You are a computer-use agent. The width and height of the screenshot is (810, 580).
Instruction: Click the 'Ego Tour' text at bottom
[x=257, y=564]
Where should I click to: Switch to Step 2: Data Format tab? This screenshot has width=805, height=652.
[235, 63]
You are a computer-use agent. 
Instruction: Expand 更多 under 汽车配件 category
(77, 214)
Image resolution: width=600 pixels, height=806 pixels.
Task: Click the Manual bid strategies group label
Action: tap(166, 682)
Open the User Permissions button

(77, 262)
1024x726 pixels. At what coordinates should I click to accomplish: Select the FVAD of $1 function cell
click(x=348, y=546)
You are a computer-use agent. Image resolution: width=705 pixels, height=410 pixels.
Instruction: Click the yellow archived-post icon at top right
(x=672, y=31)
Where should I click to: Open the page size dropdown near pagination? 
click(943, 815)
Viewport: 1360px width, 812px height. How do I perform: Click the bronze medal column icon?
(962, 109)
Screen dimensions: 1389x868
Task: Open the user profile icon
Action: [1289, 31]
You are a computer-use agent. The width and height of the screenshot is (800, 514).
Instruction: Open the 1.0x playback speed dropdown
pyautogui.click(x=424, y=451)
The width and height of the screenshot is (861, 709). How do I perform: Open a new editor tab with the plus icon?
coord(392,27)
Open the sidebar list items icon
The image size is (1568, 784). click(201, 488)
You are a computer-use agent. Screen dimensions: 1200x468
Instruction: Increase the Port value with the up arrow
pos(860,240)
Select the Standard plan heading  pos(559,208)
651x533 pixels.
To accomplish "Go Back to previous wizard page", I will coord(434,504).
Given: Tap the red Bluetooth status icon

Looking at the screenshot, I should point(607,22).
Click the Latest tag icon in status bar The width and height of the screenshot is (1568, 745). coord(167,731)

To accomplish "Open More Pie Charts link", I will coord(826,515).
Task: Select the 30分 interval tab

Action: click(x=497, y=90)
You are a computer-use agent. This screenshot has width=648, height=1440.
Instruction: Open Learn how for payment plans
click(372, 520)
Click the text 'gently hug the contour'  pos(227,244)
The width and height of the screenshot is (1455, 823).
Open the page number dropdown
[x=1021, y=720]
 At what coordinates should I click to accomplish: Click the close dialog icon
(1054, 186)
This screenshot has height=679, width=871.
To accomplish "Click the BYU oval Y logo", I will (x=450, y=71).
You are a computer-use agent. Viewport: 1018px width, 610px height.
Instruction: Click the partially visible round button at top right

- - - -

» ASSIGNMENT:
Return all of the data exactly as it reads.

» RESULT:
You are a computer-use agent. The width and height of the screenshot is (810, 580).
Instruction: Click the 'Ego Tour' text at bottom
[x=257, y=564]
Where should I click to: Switch to Step 2: Data Format tab? This screenshot has width=805, height=652.
[235, 63]
You are a computer-use agent. 
Instruction: Expand 更多 under 汽车配件 category
(77, 214)
Image resolution: width=600 pixels, height=806 pixels.
Task: Click the Manual bid strategies group label
Action: tap(166, 682)
Open the User Permissions button

(77, 262)
1024x726 pixels. At what coordinates should I click to accomplish: Select the FVAD of $1 function cell
click(x=348, y=546)
You are a computer-use agent. Image resolution: width=705 pixels, height=410 pixels.
Instruction: Click the yellow archived-post icon at top right
(x=672, y=31)
Where should I click to: Open the page size dropdown near pagination? 
click(943, 815)
Viewport: 1360px width, 812px height. How do I perform: Click the bronze medal column icon?
(962, 109)
Screen dimensions: 1389x868
Task: Open the user profile icon
Action: [1289, 31]
You are a computer-use agent. The width and height of the screenshot is (800, 514).
Instruction: Open the 1.0x playback speed dropdown
pyautogui.click(x=424, y=451)
The width and height of the screenshot is (861, 709). How do I perform: Open a new editor tab with the plus icon?
coord(392,27)
Open the sidebar list items icon
The image size is (1568, 784). click(201, 488)
You are a computer-use agent. Screen dimensions: 1200x468
Instruction: Increase the Port value with the up arrow
pos(860,240)
Select the Standard plan heading  pos(559,208)
651x533 pixels.
To accomplish "Go Back to previous wizard page", I will coord(434,504).
Given: Tap the red Bluetooth status icon

Looking at the screenshot, I should point(607,22).
Click the Latest tag icon in status bar The width and height of the screenshot is (1568, 745). coord(167,731)

To accomplish "Open More Pie Charts link", I will coord(826,515).
Task: Select the 30分 interval tab

Action: click(x=497, y=90)
You are a computer-use agent. This screenshot has width=648, height=1440.
Instruction: Open Learn how for payment plans
click(372, 520)
Click the text 'gently hug the contour'  pos(227,244)
The width and height of the screenshot is (1455, 823).
Open the page number dropdown
[x=1021, y=720]
 At what coordinates should I click to accomplish: Click the close dialog icon
(1054, 186)
This screenshot has height=679, width=871.
To accomplish "Click the BYU oval Y logo", I will (x=450, y=71).
You are a computer-use agent. Viewport: 1018px width, 610px height.
Instruction: Click the partially visible round button at top right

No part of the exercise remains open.